= Short problem =
Find every line in the listing below that contains the word "section", and copy each of those lines.

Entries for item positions
══════════

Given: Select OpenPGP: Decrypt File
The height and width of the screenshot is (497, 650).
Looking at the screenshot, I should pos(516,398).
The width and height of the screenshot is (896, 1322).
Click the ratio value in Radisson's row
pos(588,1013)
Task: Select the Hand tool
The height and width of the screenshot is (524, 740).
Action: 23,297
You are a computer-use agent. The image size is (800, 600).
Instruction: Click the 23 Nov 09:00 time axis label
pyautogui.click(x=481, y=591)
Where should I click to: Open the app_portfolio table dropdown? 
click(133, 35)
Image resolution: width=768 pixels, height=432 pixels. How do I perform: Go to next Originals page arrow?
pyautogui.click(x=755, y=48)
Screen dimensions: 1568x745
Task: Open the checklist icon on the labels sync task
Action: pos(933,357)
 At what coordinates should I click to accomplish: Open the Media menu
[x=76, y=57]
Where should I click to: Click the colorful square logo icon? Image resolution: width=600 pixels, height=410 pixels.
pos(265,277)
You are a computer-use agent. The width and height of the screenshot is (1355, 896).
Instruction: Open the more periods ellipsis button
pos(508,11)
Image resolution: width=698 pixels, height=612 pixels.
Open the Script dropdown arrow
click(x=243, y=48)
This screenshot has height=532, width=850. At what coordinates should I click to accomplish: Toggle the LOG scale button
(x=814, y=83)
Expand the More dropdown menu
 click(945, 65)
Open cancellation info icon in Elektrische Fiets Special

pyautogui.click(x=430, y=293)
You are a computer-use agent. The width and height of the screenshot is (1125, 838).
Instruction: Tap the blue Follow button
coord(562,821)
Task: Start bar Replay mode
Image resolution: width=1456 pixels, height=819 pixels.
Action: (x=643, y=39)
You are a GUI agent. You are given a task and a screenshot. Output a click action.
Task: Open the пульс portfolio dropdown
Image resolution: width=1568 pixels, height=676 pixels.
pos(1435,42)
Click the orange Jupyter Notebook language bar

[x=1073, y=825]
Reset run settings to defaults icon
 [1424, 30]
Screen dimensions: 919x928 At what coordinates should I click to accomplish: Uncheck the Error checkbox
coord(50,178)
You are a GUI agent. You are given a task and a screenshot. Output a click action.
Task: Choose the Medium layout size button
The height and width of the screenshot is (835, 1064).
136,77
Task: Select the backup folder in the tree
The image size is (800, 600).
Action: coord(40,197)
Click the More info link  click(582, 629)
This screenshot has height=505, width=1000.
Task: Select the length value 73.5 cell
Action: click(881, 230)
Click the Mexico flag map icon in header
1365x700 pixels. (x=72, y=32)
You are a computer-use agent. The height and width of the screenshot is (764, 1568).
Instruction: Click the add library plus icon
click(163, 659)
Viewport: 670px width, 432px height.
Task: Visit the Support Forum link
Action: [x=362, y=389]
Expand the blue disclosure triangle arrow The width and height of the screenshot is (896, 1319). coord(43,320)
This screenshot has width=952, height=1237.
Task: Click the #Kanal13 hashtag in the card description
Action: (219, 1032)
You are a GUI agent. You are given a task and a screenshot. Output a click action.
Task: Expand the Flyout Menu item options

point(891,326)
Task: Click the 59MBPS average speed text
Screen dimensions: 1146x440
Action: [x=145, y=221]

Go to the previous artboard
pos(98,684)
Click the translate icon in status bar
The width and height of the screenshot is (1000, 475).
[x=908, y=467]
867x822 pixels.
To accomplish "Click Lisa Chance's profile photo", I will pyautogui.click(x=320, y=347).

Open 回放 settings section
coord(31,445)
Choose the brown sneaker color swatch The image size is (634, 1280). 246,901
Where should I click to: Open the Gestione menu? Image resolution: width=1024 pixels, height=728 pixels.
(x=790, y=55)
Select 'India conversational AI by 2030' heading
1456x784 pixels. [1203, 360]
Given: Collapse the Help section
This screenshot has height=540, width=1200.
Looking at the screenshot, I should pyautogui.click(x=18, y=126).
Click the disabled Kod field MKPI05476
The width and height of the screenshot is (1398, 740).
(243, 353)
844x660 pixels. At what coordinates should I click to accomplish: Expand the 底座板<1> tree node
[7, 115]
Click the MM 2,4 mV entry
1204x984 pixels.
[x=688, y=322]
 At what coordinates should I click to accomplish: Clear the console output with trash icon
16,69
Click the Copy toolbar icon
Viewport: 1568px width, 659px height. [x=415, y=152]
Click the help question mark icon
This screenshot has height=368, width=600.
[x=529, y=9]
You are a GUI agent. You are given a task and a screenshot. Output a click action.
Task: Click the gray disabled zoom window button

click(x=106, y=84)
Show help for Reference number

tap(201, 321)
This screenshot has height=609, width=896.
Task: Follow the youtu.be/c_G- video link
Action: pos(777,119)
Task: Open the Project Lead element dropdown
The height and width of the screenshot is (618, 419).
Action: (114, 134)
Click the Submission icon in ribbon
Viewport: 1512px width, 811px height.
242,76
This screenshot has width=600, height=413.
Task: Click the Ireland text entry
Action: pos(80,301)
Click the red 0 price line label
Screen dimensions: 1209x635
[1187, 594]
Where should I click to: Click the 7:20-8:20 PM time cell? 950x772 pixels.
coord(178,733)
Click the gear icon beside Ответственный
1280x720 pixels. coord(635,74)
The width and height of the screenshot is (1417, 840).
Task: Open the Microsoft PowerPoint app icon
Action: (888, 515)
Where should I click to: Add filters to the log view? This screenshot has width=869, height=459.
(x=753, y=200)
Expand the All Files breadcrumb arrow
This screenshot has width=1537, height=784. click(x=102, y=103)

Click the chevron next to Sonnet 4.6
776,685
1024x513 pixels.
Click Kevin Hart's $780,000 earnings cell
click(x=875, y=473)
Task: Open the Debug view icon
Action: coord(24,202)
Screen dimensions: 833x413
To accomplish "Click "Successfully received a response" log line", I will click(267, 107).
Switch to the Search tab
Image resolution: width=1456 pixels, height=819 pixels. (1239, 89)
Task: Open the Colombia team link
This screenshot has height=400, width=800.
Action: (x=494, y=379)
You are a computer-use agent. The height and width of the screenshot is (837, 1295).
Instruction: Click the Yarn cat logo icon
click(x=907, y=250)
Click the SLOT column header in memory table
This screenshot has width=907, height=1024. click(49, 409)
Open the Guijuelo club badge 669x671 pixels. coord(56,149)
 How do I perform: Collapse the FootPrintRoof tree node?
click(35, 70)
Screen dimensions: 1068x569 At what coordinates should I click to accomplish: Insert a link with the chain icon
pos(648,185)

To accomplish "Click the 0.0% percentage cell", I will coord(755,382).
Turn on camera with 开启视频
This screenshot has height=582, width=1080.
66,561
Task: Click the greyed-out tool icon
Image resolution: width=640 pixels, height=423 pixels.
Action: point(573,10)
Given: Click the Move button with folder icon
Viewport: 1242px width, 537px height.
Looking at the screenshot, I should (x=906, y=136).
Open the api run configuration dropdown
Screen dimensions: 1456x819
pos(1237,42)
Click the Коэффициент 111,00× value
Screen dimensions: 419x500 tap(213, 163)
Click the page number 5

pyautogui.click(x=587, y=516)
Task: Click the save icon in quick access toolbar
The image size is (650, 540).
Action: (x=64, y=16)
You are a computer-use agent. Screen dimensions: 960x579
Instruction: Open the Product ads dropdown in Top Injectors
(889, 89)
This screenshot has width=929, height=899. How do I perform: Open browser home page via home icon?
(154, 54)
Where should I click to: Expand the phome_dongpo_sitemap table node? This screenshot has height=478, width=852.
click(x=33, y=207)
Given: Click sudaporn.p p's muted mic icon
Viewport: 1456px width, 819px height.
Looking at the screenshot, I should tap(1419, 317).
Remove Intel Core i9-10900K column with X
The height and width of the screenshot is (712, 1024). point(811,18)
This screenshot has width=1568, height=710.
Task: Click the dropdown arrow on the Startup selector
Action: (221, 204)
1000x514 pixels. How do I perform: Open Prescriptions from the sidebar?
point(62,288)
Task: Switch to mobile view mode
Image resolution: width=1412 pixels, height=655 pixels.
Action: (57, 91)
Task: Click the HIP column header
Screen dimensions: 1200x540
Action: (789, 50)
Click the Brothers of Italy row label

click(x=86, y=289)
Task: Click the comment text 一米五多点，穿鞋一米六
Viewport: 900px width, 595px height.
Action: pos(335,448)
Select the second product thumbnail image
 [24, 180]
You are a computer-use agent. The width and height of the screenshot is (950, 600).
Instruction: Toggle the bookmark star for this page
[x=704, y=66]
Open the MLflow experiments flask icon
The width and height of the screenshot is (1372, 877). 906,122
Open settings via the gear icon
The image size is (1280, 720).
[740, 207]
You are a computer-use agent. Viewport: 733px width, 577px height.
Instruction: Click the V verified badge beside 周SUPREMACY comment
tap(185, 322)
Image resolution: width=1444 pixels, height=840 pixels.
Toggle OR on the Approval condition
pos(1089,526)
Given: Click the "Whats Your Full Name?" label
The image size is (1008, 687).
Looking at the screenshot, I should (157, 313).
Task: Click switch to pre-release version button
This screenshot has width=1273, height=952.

══════════

= Task answer =
Open 回放 settings section
Given: Collapse the Help section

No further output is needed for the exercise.